■ Tasks and exercises ■
**1.** Reproduce the passage of the essay on a landscape of fulfillment from "Volume 10, Issue" up to and including "wherever we want?", substituting "well-being" for "happiness" throughout.
**2.** In the essay on a landscape of fulfillment, what name has been given to the quality of life achieved by developing and fulfilling one's potential?
** Start Text extract **
A Landscape of Fulfillment

Contributor

Endnotes

Volume 10, Issue 00
May 5, 2024

“But does the ability to obtain objects of desire quickly and easily actually generate happiness? In the emerging field of happiness studies, scholars divide measures of happiness into three basic categories: “momentary feelings of joy and pleasure, … overall contentment with life, … [and] the quality of life achieved by developing and fulfilling one’s potential, which has been called eudaimonia or ‘the good life.’”

Logistics could instead play a role in the development of a eudaimonistic landscape, a landscape of fulfillment, but this will not emerge through the current version of logistics…”

The Rule of Logistics by Jesse LeCavalier

What is a landscape of fulfillment? Is it the constant attainment of material objects? A never-ending stream of dopamine highs? Is it the freedom to get what we want, whenever we want, wherever we want?
** End Text extract **
** Start Provided data **
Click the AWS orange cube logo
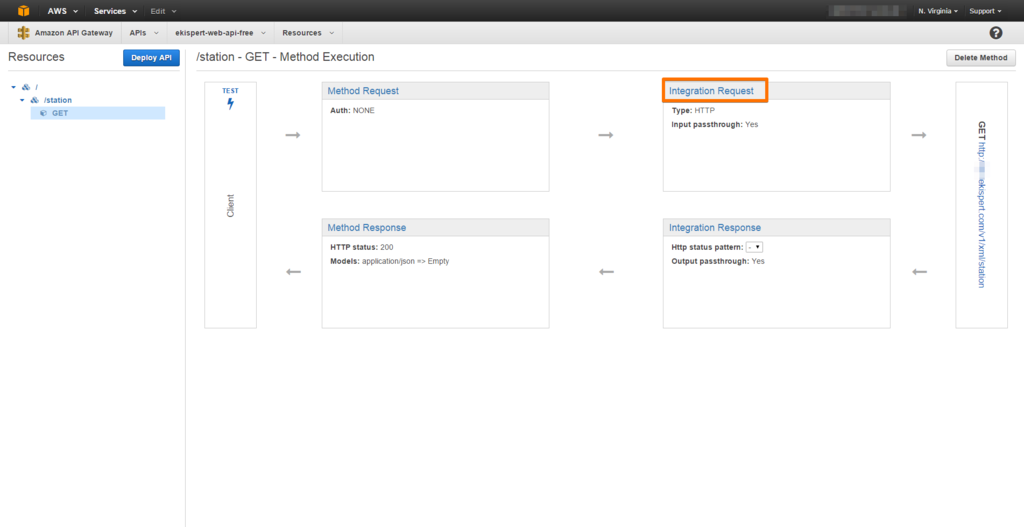 [x=24, y=10]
** End Provided data **
■ Solved tasks ■
**1.**
Volume 10, Issue 00
May 5, 2024

“But does the ability to obtain objects of desire quickly and easily actually generate well-being? In the emerging field of well-being studies, scholars divide measures of well-being into three basic categories: “momentary feelings of joy and pleasure, … overall contentment with life, … [and] the quality of life achieved by developing and fulfilling one’s potential, which has been called eudaimonia or ‘the good life.’”

Logistics could instead play a role in the development of a eudaimonistic landscape, a landscape of fulfillment, but this will not emerge through the current version of logistics…”

The Rule of Logistics by Jesse LeCavalier

What is a landscape of fulfillment? Is it the constant attainment of material objects? A never-ending stream of dopamine highs? Is it the freedom to get what we want, whenever we want, wherever we want?

**2.** It has been called eudaimonia, or "the good life."